Related to the forwarded mail below, the mandoc.db files are also
affected by umask.

Would it make sense for pkg_add and pkg_delete to just force a sane
umask before starting operations?


----- Forwarded message from Marc Espie <es...@nerim.net> -----

From: Marc Espie <es...@nerim.net>
Date: Tue, 10 Mar 2015 13:13:53 +0100
To: Alessandro DE LAURENZIS <just22....@gmail.com>, ports <ports@openbsd.org>
User-Agent: Mutt/1.5.22 (2013-10-16)
Subject: Re: pkg_add and umask [was misc@: Re: Cannot connect to CUPS web 
interface in -current]
Mail-Followup-To: Alessandro DE LAURENZIS <just22....@gmail.com>, ports 
<ports@openbsd.org>

On Tue, Mar 10, 2015 at 10:54:34AM +0000, Stuart Henderson wrote:
> Moving to ports@ ...
> 
> On 2015/03/10 11:32, Alessandro DE LAURENZIS wrote:
> > Hello Stuart,
> > 
> > On Tue 10/03/2015 08:28, Stuart Henderson wrote:
> > > Is this while building the port, or just installing from packages?
> > 
> > Installing from packages.
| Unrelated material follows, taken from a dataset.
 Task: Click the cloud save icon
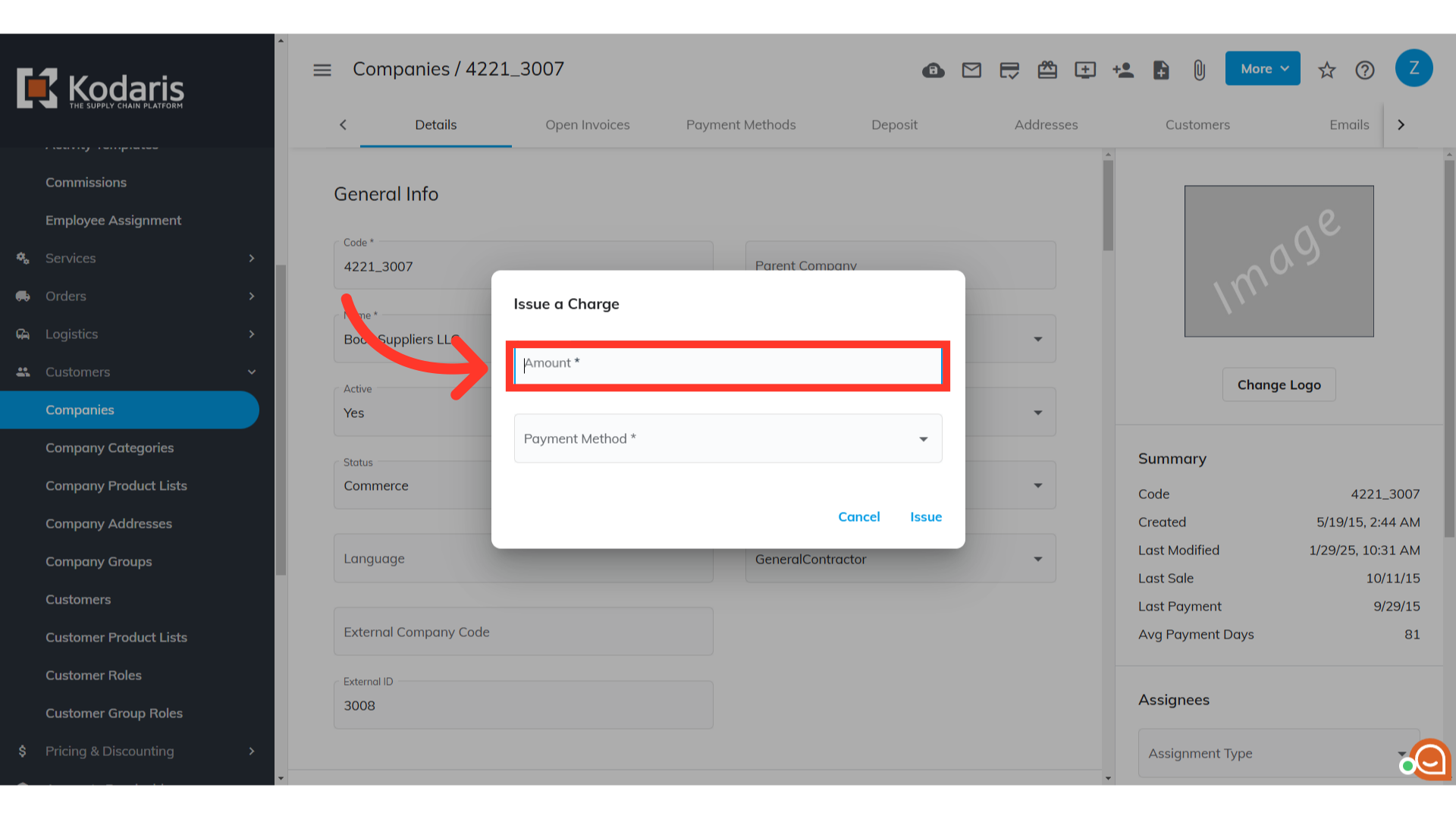click(x=934, y=71)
Isn't that expected?
> 
> Not sure.
> 
> So:
> 
> 1. Database files in /var/db/pkg are affected by umask ("pkg_add moo" with 
> umask
> 077, then you can't "pkg_info moo" as a normal user)
> 
> 2. Normal installed files from the package are not affected by umask
> 
> 3. @sample'd files with an explicit @mode are not affected by umask
> 
> 4. @sample'd files *without* an explicit mode (e.g. normal files installed in
> /etc) are affected by umask
> 
> ...
> 
> 1 could be argued either way, but I think current behaviour is ok.
> 
> 2 and 3 seem correct to me
> 
> 4 is surprising to me. Marc, is that intentional?

I kindof think 4 should be forbidden or default'd to something sane, indeed.